[[ Supplied text open ]]
During the speech, the crowd at the square were chanting with the slogan of "DONALD TRUMP" which interrupted the speech several times. However, there was opposition to Trump's arrival in Warsaw on that day. Polish women gathered together wearing the costume inspired by Margaret Atwood's 1985 feminist novel The Handmaid's Tale to protest Trump's sexism. They held up signs written with "DUMB TRUMP" to show opposition.

==Former U.S. presidential visits to Poland==
Trump's arrival marked the eighth U.S. presidential visit to Poland. In May 1972, Richard Nixon became the first U.S. president to visit Poland. Nixon arrived at Warsaw to deliver a speech when Poland was still controlled by the Polish United Workers' Party. The visit paved the way for trade exchanges and U.S. loans for Poland. Gerald Ford visited Warsaw and Kraków in July 1975 to acknowledge the development of the U.S.-Poland relationship. Jimmy Carter visited Poland in 1977 on one of his first foreign trip as president. George H. W. Bush visited Poland in July 1989 to congratulate Poland overthrowing communists. In succession, Bill Clinton, George W. Bush, and Barack Obama had made their visits to Poland.
[[ Supplied text closed ]]
[[ Source data open ]]
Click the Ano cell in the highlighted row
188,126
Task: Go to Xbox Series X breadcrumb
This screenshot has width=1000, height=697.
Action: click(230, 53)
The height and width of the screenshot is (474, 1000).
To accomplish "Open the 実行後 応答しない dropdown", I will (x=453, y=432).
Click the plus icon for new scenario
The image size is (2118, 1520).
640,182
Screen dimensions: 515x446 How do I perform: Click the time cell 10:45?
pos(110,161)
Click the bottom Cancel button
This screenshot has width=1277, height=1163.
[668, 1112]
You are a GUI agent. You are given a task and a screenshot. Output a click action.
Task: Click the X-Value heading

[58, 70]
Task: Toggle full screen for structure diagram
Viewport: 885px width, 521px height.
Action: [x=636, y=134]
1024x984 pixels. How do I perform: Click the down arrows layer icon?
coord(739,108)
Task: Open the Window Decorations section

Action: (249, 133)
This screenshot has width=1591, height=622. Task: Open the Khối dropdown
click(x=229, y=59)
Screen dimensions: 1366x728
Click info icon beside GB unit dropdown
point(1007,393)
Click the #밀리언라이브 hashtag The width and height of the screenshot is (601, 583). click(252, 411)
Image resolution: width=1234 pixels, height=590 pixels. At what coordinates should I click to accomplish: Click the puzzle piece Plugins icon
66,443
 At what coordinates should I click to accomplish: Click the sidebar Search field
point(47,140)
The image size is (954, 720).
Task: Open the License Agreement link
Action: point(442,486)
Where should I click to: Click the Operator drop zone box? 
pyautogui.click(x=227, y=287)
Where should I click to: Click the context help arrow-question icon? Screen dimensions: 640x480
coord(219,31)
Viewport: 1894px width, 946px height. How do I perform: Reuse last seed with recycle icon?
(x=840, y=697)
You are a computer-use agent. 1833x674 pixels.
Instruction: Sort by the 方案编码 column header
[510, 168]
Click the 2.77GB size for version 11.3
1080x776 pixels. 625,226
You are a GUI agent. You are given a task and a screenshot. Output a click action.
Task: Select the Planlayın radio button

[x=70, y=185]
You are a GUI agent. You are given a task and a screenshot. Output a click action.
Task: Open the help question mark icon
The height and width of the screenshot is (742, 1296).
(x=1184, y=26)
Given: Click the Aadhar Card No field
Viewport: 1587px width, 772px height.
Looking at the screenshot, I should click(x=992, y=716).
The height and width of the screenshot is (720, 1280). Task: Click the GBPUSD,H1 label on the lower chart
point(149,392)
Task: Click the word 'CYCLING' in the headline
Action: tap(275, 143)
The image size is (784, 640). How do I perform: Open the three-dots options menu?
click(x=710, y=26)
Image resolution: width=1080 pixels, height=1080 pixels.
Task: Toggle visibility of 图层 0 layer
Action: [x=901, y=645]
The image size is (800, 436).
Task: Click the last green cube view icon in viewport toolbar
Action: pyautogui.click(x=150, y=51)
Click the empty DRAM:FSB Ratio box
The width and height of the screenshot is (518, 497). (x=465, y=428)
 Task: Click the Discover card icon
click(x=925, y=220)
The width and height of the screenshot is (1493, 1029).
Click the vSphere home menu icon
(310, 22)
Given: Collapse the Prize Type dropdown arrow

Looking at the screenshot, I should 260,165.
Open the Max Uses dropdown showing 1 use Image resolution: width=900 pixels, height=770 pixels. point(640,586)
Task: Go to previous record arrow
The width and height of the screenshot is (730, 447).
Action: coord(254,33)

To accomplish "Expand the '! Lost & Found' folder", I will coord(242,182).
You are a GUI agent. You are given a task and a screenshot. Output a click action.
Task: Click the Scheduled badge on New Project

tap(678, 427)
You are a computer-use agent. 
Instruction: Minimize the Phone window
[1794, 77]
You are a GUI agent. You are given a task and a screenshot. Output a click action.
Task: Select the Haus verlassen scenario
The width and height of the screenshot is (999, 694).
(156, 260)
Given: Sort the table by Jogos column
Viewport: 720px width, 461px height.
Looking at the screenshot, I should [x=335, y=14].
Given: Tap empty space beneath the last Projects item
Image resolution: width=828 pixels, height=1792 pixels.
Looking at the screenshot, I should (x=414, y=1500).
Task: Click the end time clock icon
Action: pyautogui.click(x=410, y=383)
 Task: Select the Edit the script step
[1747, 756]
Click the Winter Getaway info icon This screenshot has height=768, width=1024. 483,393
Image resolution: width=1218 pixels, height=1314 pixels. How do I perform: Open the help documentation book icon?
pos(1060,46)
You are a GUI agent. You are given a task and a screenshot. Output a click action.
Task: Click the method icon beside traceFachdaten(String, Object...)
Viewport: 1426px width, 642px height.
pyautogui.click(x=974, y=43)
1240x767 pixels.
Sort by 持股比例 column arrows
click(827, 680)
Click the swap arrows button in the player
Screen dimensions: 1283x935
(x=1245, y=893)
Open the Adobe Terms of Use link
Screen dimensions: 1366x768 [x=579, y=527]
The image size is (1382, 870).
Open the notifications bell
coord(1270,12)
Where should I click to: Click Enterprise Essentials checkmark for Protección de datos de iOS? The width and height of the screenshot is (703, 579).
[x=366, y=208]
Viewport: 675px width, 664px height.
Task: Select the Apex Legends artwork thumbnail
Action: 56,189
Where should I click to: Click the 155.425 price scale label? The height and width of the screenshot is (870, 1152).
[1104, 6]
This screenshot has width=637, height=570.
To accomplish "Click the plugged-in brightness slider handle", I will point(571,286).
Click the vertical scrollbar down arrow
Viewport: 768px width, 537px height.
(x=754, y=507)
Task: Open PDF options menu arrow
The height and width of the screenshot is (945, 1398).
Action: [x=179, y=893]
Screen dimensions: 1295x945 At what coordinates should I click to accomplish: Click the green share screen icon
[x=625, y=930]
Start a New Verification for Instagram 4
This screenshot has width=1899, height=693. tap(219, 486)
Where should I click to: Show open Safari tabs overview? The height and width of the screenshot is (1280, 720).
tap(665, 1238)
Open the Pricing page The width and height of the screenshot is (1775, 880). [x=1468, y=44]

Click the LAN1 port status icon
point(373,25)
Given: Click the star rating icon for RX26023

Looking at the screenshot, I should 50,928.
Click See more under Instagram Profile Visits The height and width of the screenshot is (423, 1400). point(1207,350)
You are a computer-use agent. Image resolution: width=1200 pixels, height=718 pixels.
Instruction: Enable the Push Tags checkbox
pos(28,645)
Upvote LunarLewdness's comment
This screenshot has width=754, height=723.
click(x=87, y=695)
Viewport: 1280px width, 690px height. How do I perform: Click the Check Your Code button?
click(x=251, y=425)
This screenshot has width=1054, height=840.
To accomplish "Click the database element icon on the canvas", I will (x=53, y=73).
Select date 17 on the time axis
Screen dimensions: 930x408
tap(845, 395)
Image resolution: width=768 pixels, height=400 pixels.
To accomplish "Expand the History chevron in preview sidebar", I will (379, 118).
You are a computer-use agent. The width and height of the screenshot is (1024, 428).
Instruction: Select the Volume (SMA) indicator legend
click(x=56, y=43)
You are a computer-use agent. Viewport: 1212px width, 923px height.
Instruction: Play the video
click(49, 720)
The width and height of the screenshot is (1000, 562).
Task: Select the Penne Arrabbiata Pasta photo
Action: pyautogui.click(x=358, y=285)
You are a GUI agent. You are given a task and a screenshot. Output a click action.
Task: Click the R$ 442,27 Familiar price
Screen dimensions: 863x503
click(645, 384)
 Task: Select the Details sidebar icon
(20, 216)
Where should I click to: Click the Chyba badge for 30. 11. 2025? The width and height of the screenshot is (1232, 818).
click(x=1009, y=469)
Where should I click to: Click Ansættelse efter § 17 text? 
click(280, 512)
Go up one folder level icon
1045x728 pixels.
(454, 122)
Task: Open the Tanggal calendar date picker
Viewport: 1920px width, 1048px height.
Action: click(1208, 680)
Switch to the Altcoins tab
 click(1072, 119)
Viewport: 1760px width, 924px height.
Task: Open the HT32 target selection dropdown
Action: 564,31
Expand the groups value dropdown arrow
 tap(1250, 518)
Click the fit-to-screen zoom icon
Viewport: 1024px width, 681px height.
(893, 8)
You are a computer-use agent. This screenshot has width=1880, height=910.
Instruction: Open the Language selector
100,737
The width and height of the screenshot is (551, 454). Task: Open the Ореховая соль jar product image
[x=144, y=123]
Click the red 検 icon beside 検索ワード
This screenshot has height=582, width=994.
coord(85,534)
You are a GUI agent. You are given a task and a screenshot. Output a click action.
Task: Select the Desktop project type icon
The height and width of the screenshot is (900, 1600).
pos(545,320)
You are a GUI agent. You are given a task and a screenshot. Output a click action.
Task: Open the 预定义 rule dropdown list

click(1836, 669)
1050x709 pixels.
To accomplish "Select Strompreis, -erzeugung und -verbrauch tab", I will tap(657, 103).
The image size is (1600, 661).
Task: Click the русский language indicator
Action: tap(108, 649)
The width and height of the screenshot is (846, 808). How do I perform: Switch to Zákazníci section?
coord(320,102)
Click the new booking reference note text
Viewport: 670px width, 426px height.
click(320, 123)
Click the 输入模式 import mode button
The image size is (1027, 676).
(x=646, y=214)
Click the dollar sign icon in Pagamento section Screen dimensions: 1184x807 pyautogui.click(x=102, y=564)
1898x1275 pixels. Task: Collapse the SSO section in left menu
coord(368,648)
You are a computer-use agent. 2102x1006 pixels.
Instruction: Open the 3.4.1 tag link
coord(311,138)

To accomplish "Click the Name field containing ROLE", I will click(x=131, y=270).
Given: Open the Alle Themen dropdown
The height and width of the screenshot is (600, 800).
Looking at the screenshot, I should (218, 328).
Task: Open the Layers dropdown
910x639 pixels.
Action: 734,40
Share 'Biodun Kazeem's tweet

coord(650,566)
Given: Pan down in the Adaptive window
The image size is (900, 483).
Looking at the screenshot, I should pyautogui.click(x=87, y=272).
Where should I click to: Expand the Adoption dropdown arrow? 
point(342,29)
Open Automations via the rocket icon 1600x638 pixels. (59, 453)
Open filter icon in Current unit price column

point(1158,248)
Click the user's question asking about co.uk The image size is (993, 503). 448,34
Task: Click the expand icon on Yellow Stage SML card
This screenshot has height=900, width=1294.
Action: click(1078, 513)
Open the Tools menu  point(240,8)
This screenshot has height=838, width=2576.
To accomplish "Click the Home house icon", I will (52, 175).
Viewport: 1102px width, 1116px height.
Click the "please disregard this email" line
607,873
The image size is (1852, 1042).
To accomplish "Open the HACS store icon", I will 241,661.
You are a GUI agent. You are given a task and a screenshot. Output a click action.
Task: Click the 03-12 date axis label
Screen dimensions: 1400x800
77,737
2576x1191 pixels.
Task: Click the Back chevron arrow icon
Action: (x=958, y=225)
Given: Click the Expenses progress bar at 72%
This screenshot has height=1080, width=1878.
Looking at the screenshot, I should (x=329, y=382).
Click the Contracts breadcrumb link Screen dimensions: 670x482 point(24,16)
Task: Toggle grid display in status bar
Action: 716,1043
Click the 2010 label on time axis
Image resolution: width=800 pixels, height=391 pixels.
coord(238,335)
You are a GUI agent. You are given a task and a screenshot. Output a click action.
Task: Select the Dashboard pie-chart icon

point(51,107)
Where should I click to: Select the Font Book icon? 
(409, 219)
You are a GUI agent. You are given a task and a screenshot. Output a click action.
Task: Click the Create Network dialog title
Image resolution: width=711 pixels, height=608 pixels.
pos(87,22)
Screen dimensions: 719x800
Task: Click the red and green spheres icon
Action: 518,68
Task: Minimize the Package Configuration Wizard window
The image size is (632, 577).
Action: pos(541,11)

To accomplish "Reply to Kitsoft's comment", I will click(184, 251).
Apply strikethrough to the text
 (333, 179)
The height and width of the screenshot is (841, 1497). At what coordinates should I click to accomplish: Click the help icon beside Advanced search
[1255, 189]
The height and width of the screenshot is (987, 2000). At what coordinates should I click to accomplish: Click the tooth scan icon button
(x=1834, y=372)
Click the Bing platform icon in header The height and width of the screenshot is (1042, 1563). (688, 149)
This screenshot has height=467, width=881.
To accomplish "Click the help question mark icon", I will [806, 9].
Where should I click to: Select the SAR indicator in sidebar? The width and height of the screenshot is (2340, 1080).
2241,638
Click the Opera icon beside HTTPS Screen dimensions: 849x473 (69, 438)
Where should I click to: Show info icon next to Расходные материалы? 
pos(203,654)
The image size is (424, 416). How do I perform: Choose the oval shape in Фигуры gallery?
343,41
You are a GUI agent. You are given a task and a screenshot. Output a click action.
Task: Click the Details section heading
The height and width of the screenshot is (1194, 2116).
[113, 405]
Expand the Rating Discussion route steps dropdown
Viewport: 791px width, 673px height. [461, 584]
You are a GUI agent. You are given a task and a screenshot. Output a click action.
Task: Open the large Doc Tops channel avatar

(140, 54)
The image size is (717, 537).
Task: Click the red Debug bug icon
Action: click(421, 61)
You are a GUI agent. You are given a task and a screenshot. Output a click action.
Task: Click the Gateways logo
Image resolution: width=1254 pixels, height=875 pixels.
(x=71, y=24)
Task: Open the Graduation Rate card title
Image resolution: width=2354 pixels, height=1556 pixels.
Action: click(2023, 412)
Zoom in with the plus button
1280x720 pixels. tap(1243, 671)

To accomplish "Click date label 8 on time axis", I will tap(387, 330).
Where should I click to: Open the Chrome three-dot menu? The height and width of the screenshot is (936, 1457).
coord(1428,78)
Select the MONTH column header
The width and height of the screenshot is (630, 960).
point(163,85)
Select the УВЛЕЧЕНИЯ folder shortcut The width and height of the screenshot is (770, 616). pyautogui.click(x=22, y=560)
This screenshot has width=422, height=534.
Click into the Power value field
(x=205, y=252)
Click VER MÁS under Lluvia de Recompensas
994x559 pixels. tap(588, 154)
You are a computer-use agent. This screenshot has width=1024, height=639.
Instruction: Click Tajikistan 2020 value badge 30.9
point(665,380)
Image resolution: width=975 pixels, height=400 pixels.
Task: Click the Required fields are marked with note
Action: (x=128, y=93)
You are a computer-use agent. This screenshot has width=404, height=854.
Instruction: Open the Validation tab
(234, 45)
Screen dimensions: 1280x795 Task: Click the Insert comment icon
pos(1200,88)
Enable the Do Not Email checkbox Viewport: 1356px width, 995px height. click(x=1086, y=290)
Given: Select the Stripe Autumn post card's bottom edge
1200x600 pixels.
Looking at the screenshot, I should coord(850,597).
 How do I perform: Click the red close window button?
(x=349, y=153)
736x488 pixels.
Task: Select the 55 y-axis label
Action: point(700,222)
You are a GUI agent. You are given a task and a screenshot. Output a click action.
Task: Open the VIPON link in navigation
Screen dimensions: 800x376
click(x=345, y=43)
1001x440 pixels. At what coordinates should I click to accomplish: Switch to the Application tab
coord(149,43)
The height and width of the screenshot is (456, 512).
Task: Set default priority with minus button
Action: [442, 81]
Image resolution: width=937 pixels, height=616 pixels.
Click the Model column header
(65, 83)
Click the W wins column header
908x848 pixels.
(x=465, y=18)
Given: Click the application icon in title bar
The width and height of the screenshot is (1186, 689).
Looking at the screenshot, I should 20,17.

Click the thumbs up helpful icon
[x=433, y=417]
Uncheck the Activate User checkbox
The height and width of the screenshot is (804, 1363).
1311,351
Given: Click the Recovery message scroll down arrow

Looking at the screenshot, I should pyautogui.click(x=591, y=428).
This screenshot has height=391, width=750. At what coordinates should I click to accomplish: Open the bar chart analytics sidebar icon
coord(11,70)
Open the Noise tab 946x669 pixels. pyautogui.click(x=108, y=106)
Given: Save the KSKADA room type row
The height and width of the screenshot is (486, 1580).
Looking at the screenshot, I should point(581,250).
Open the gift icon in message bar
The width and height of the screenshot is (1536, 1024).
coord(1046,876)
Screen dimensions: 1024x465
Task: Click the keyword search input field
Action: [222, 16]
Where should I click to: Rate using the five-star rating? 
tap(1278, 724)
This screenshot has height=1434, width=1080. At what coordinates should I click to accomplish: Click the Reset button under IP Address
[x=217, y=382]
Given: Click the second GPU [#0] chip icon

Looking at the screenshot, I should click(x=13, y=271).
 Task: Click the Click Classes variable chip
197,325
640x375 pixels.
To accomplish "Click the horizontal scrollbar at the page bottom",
[[ Source data closed ]]
# [Task A]
Rewrite the passage on Trump's Warsaw visit, beginning at the words "During the speech, the" and stopping after "to show opposition.", with "the square" replaced by "the plaza".
# [Task B]
According to the passage on Trump's Warsaw visit, when did Gerald Ford visit Warsaw and Kraków?

# [Reply A]
During the speech, the crowd at the plaza were chanting with the slogan of "DONALD TRUMP" which interrupted the speech several times. However, there was opposition to Trump's arrival in Warsaw on that day. Polish women gathered together wearing the costume inspired by Margaret Atwood's 1985 feminist novel The Handmaid's Tale to protest Trump's sexism. They held up signs written with "DUMB TRUMP" to show opposition.

# [Reply B]
In July 1975.